- **WHAT THE TASK ASKS**
Provide only the number of lines in the records where "Given" appears.

- **DATA RECORDS**
__________

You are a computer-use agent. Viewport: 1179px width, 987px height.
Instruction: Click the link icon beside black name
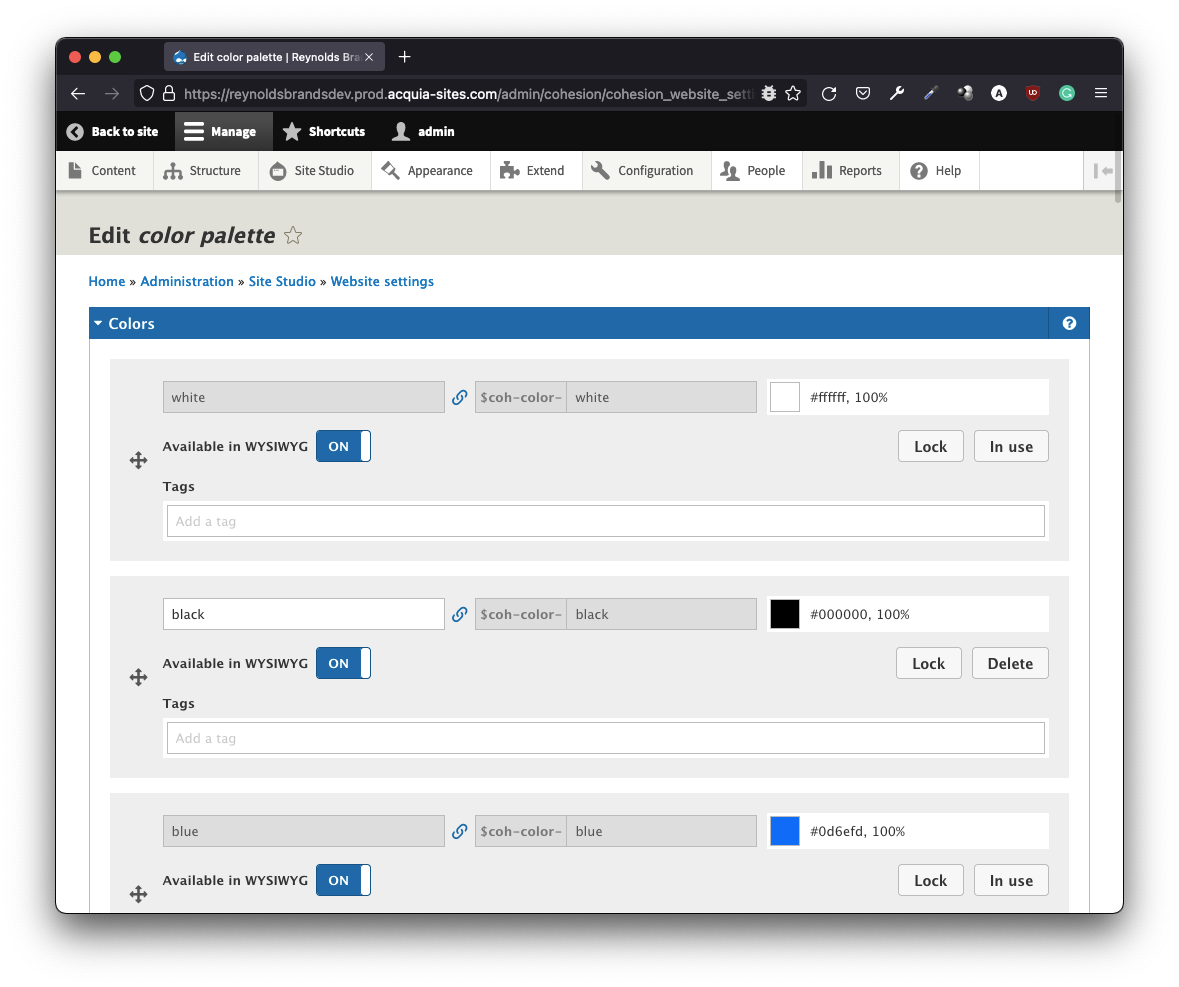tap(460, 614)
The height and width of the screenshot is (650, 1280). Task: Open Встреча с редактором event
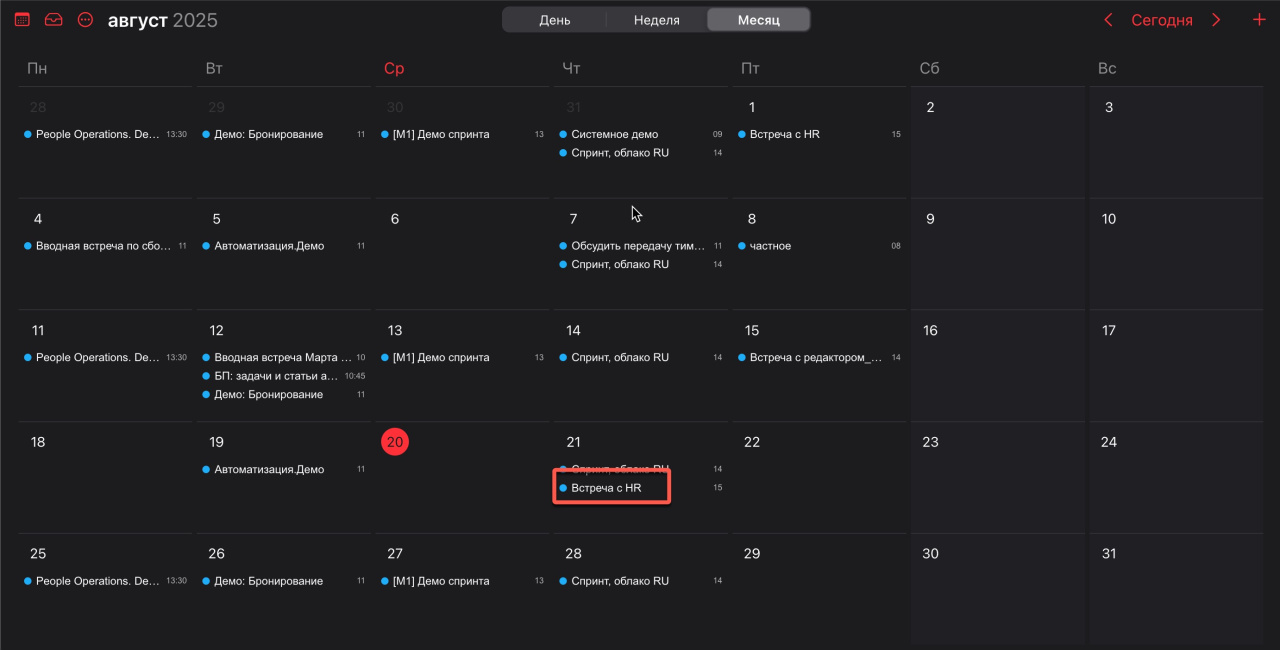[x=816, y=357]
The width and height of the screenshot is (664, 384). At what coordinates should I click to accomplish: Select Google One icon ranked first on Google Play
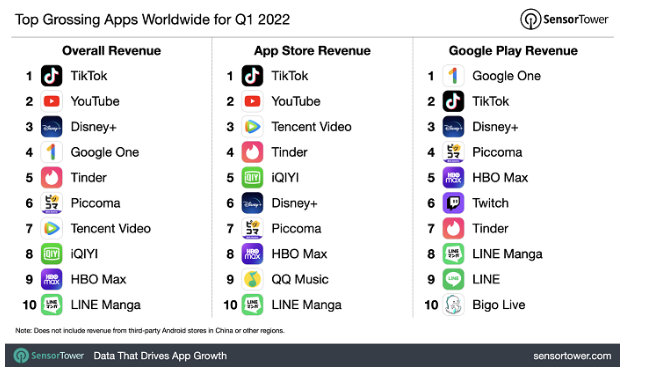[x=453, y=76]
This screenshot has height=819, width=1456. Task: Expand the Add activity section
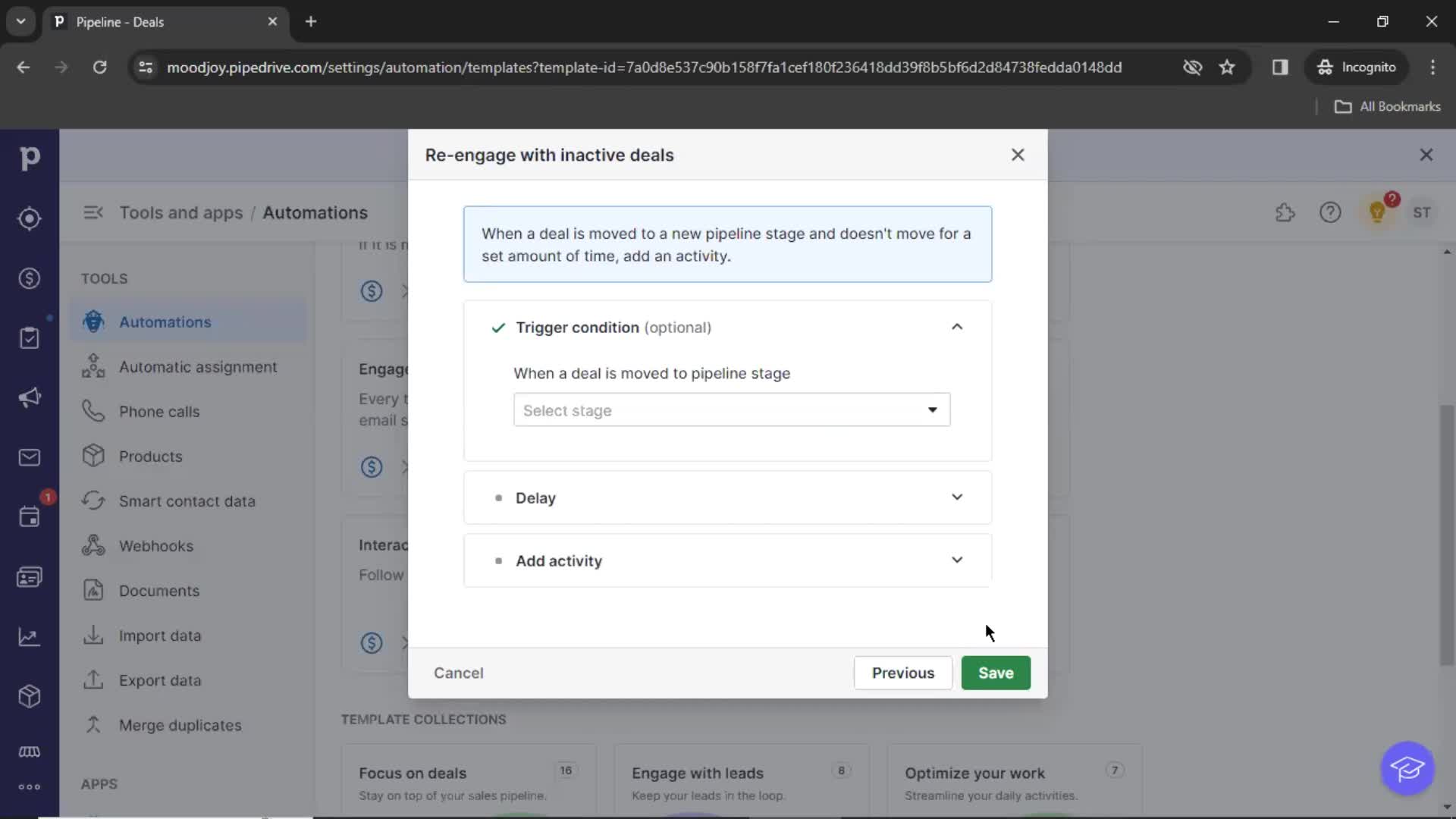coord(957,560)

__________

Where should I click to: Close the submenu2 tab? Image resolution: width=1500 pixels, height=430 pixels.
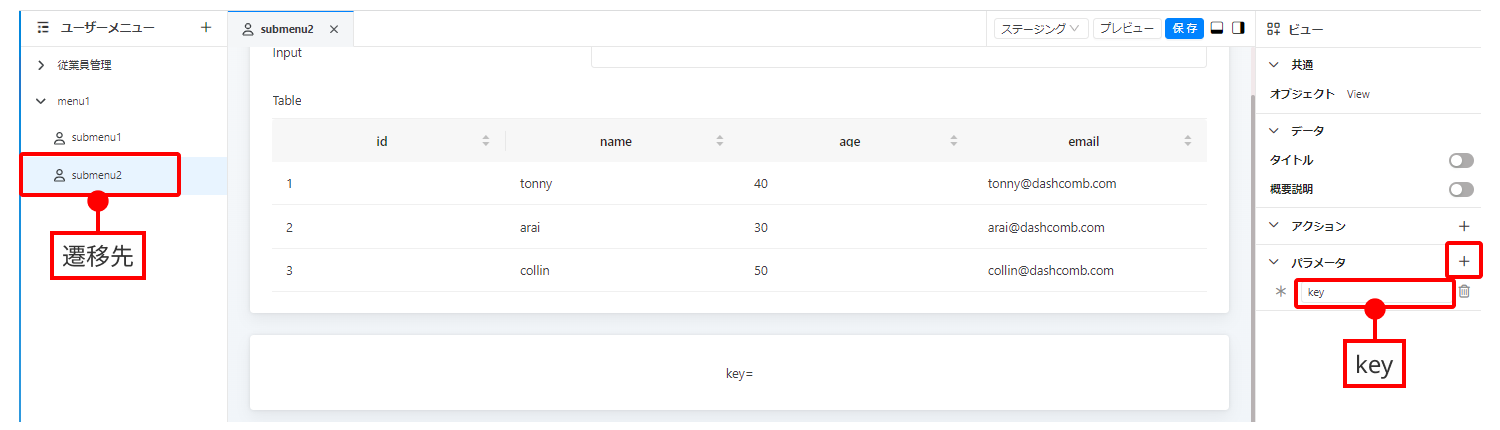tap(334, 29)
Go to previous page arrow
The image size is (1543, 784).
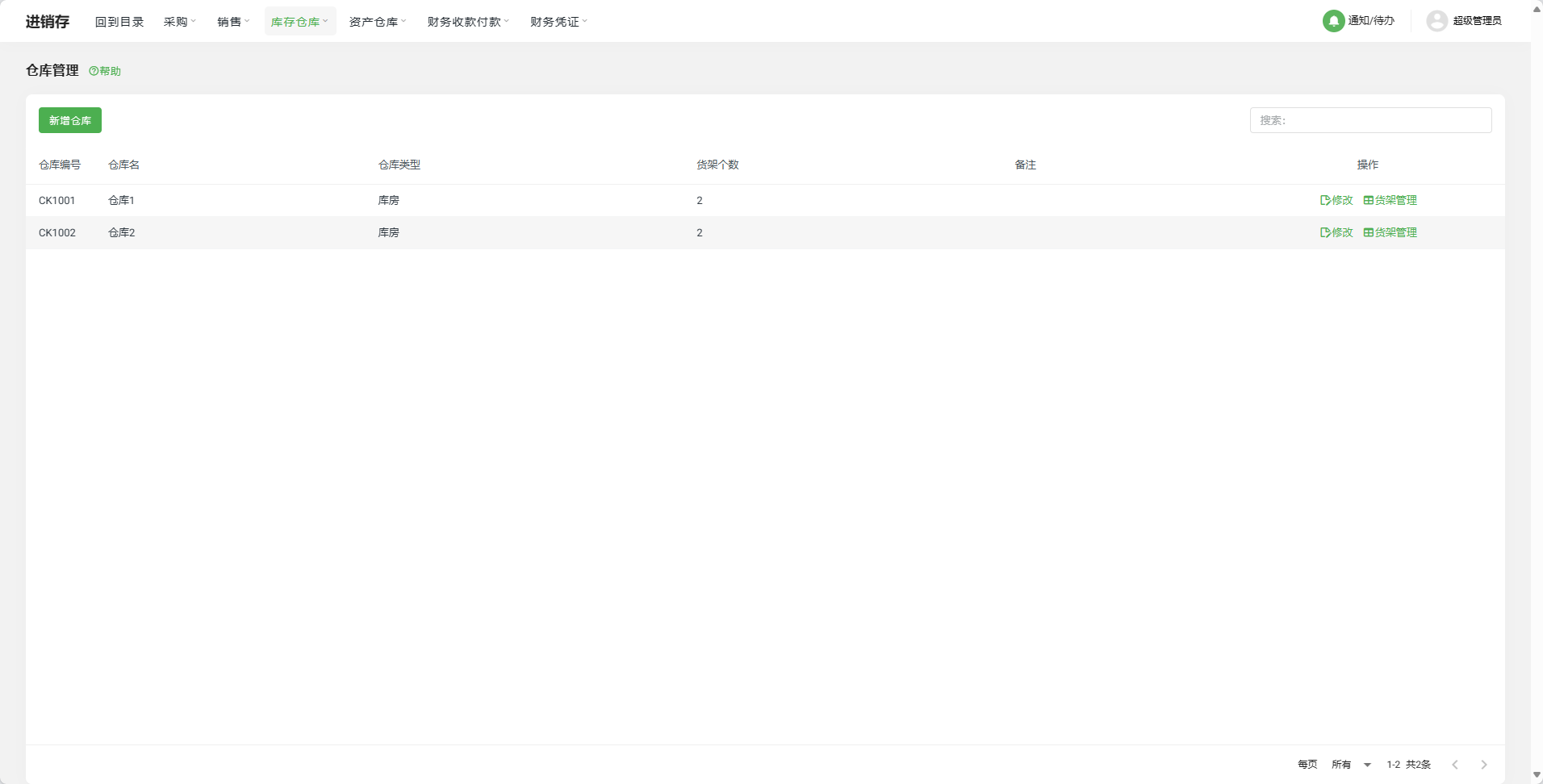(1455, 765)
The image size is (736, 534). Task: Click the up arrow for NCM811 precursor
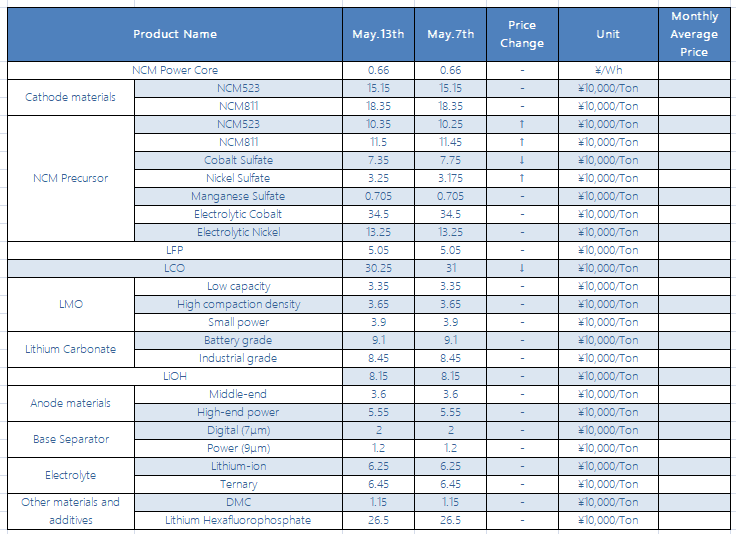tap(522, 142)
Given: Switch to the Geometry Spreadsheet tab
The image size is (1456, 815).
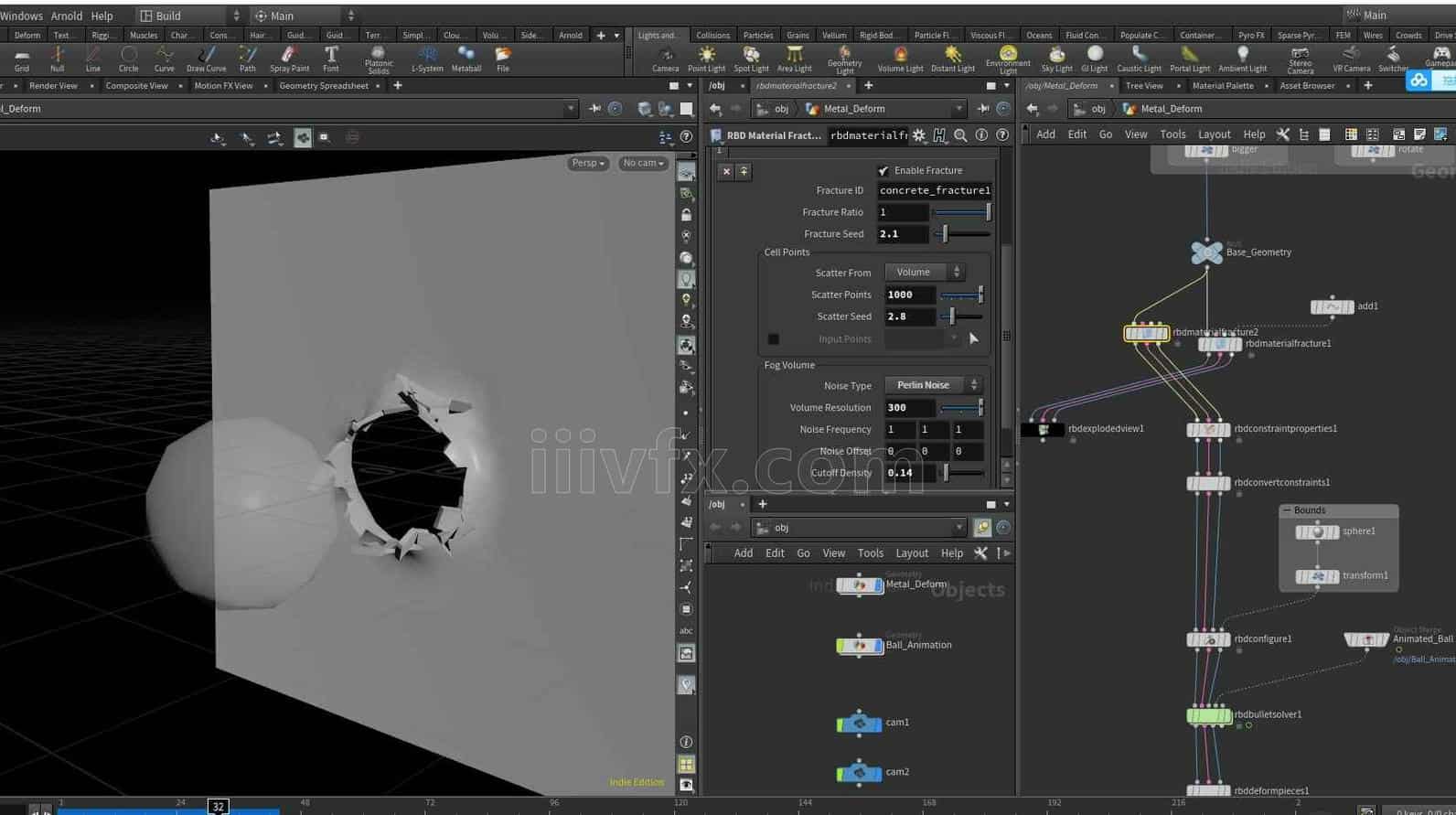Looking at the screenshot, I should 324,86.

__________

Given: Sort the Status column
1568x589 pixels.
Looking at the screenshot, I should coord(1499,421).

__________

- **SOLUTION**
2